Arrange the data as a Markdown table with the columns "Row" and "Line", starting with the first line of the data and going on through the line that contains "click(x=358, y=369)". Give each nonblank line its own row number, skip blank lines, and leave the pictures out of the table.

[START OF Data to use]

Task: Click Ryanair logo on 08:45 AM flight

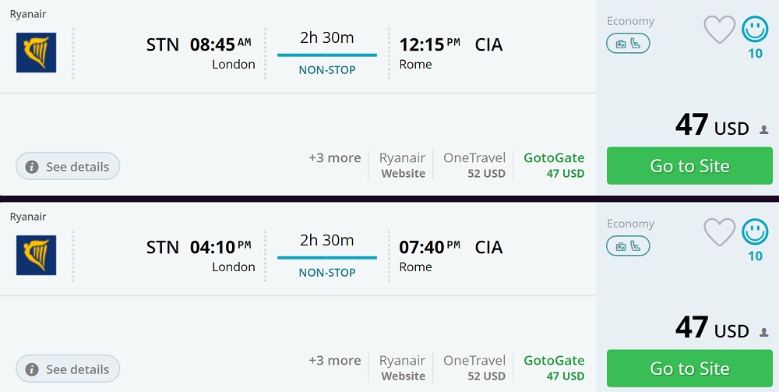Action: pyautogui.click(x=37, y=53)
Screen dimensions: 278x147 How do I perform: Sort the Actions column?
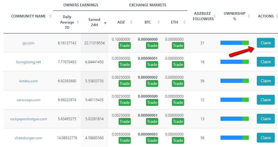pyautogui.click(x=276, y=16)
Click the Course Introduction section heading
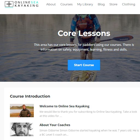 coord(30,96)
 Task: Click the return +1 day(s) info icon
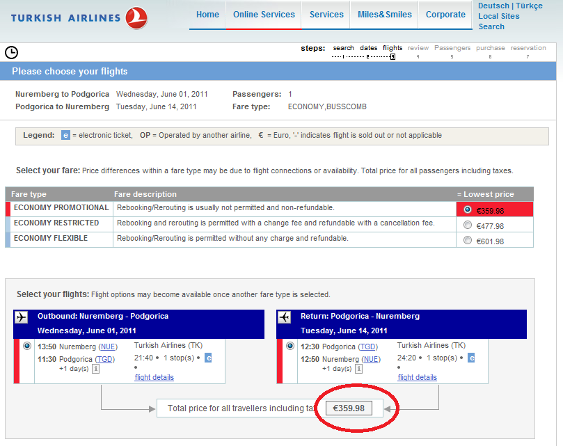click(x=358, y=369)
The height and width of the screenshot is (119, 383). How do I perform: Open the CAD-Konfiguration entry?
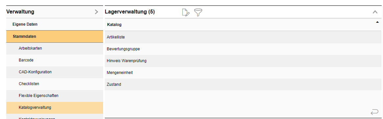55,72
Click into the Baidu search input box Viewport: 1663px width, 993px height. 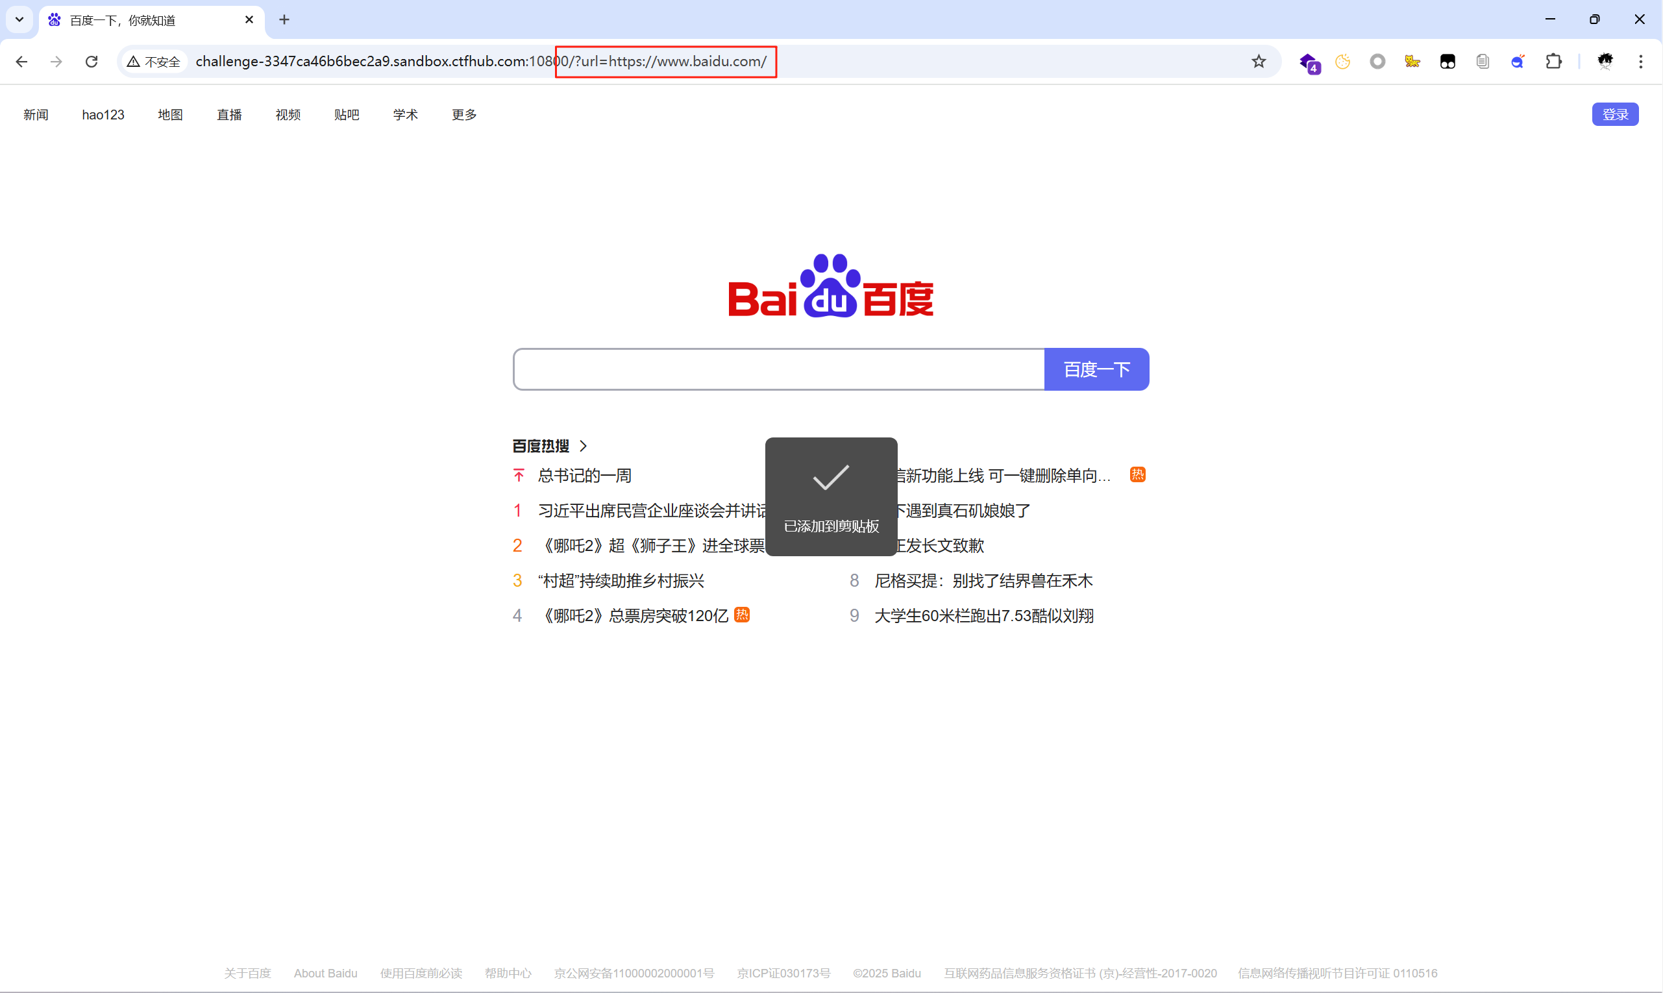(x=778, y=369)
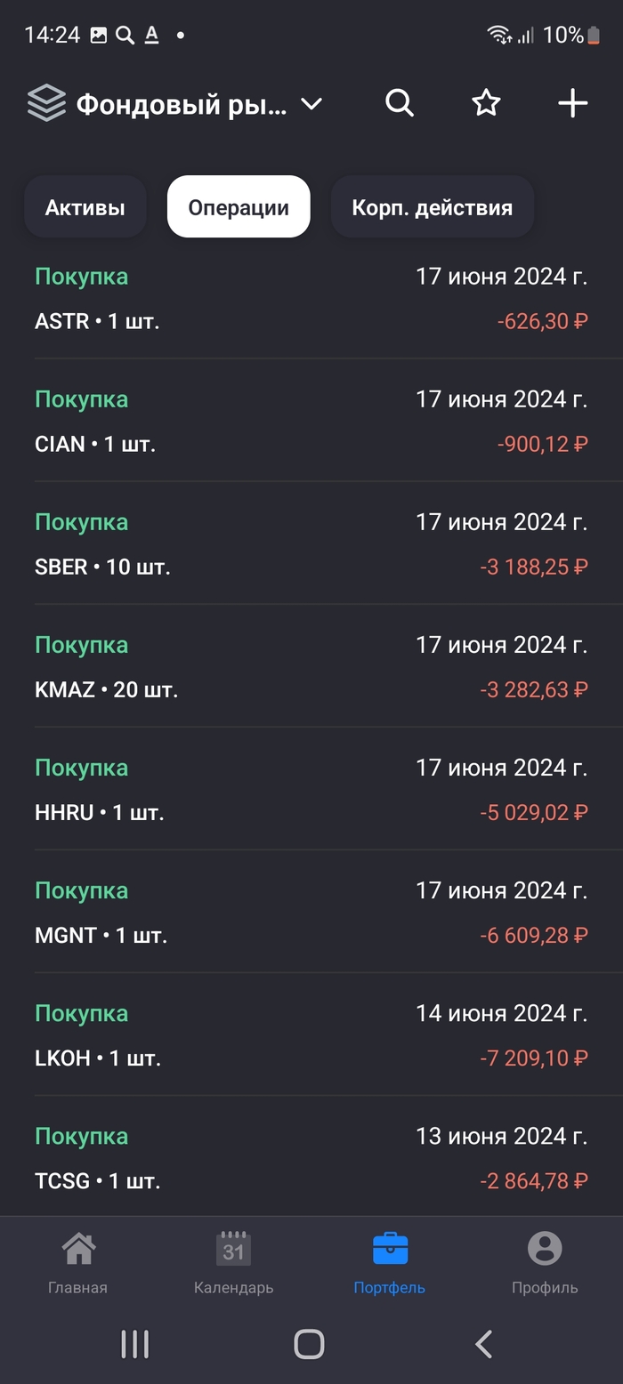Screen dimensions: 623x1384
Task: Open the ASTR purchase operation
Action: point(311,299)
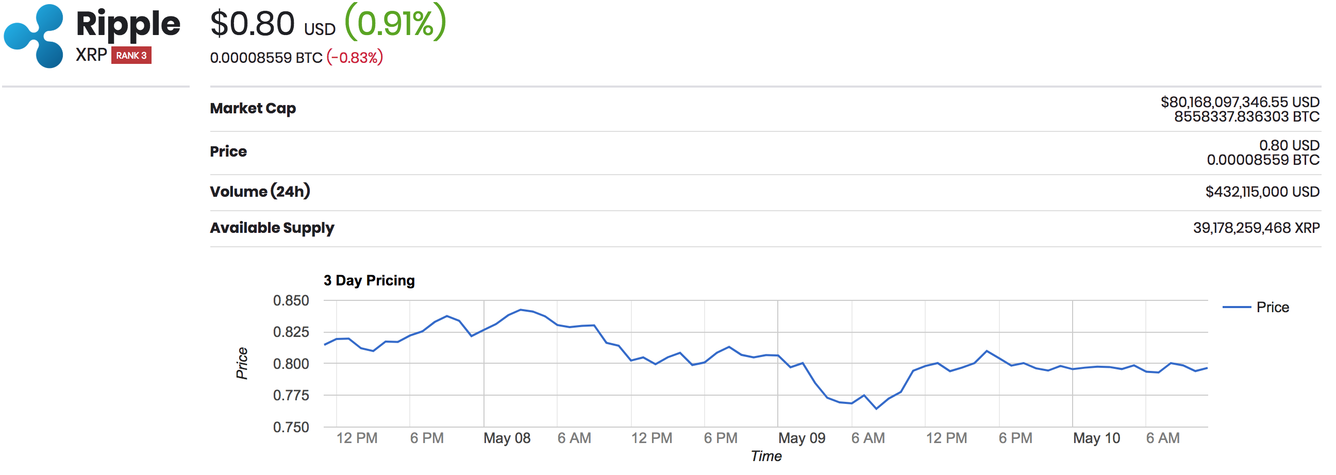Click the XRP ticker symbol

point(91,55)
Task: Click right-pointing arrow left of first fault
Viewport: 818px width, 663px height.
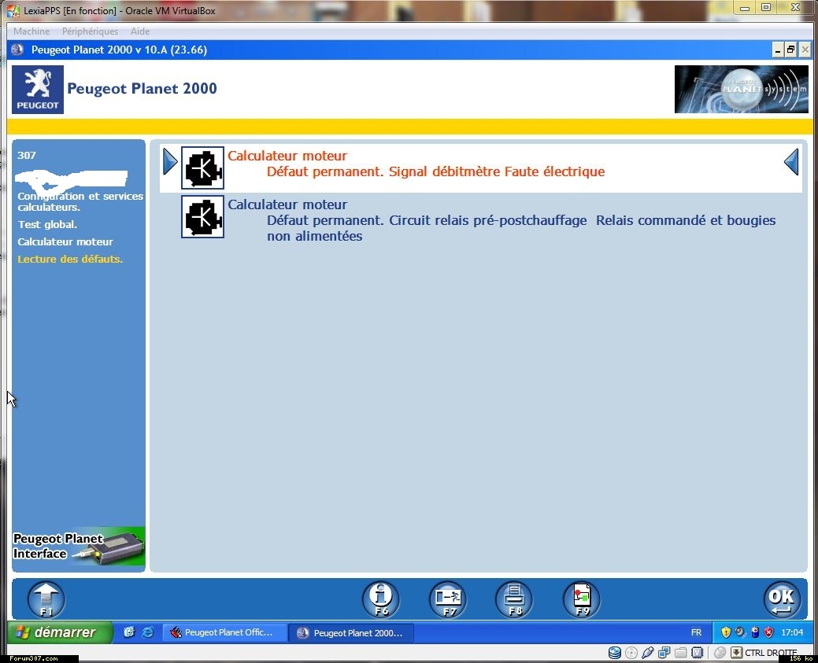Action: point(170,163)
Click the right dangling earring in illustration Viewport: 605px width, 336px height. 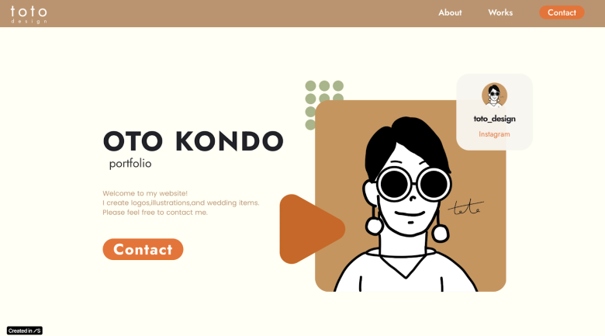441,233
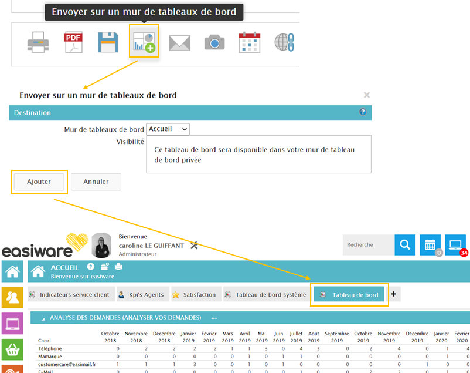This screenshot has width=470, height=373.
Task: Click the envelope email icon
Action: pyautogui.click(x=179, y=42)
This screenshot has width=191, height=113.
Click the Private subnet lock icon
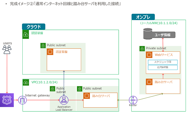point(142,49)
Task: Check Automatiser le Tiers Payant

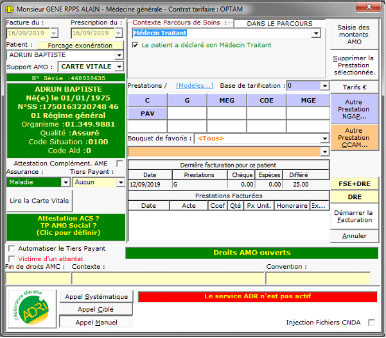Action: (11, 249)
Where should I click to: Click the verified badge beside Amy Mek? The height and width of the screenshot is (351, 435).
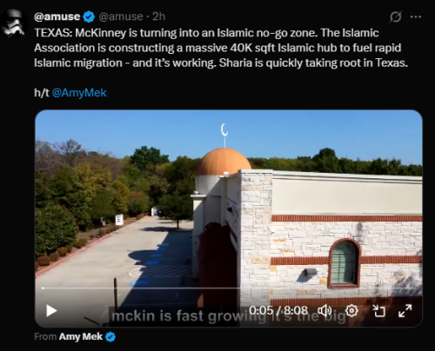pos(110,337)
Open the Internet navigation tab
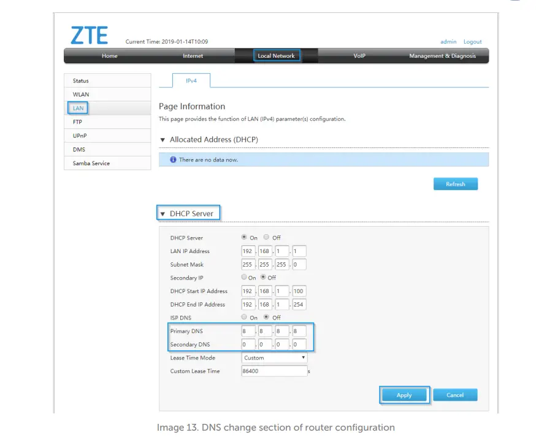 (193, 55)
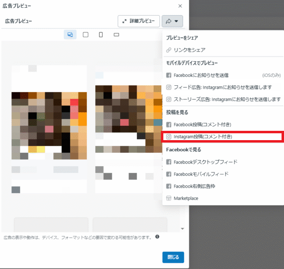Open the share preview arrow dropdown
This screenshot has width=284, height=269.
pyautogui.click(x=172, y=21)
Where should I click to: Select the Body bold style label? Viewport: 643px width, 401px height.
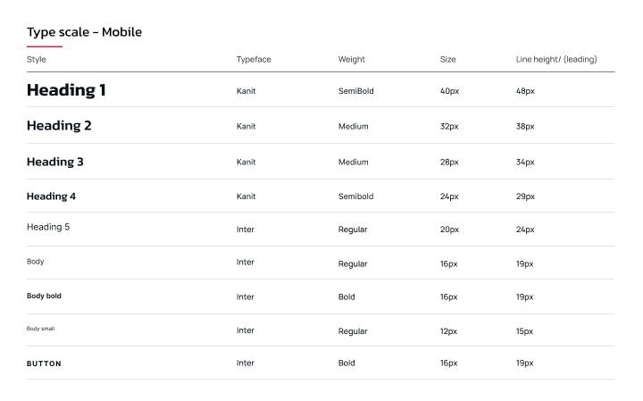coord(44,296)
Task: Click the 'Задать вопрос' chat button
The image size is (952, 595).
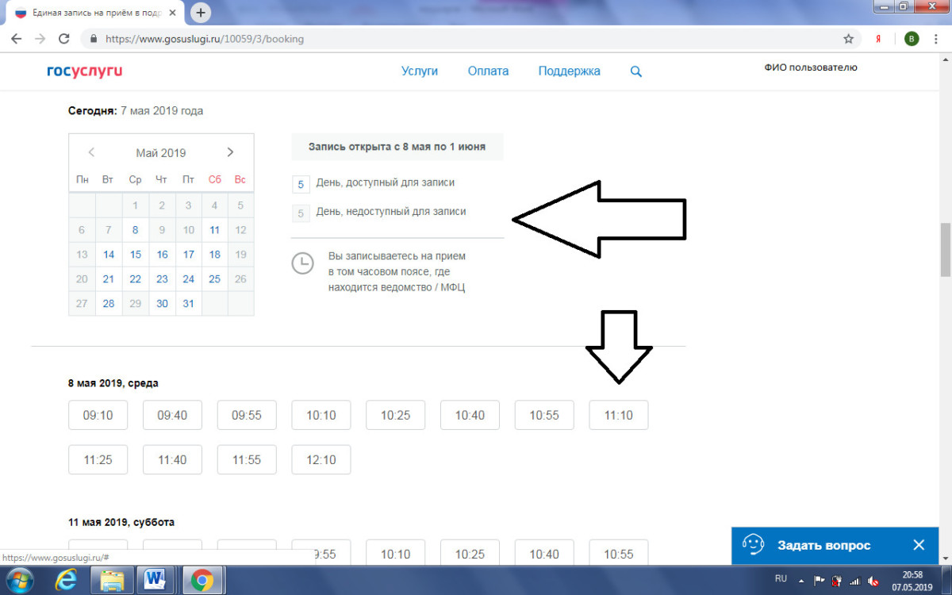Action: [823, 545]
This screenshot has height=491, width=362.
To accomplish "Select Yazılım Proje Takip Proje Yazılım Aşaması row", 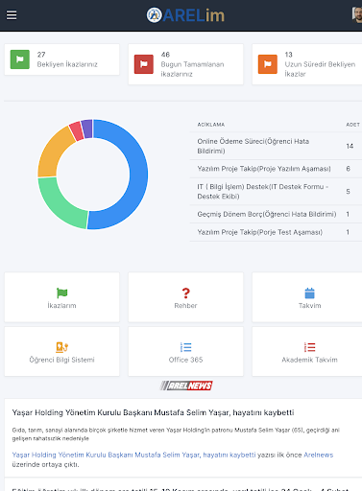I will pos(276,169).
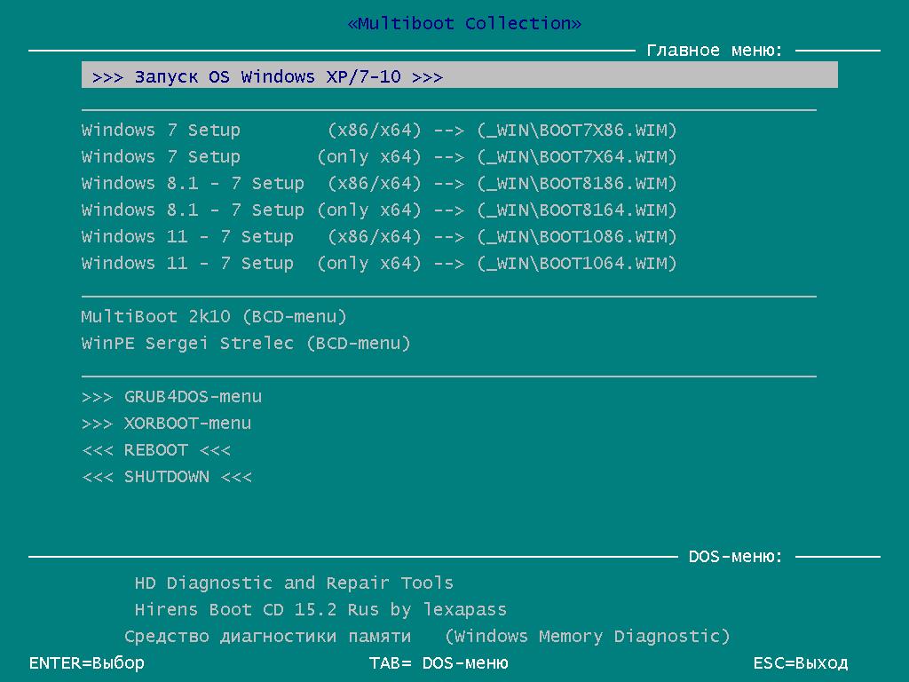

[END OF Data to use]

= The reply =
| Row | Line |
|---|---|
| 1 | Task: Click Ryanair logo on 08:45 AM flight |
| 2 | Action: pyautogui.click(x=37, y=53) |
| 3 | Screen dimensions: 278x147 How do I perform: Sort the Actions column? |
| 4 | pyautogui.click(x=276, y=16) |
| 5 | Click the Course Introduction section heading |
| 6 |  coord(30,96) |
| 7 |  Task: Click the return +1 day(s) info icon |
| 8 | click(x=358, y=369) |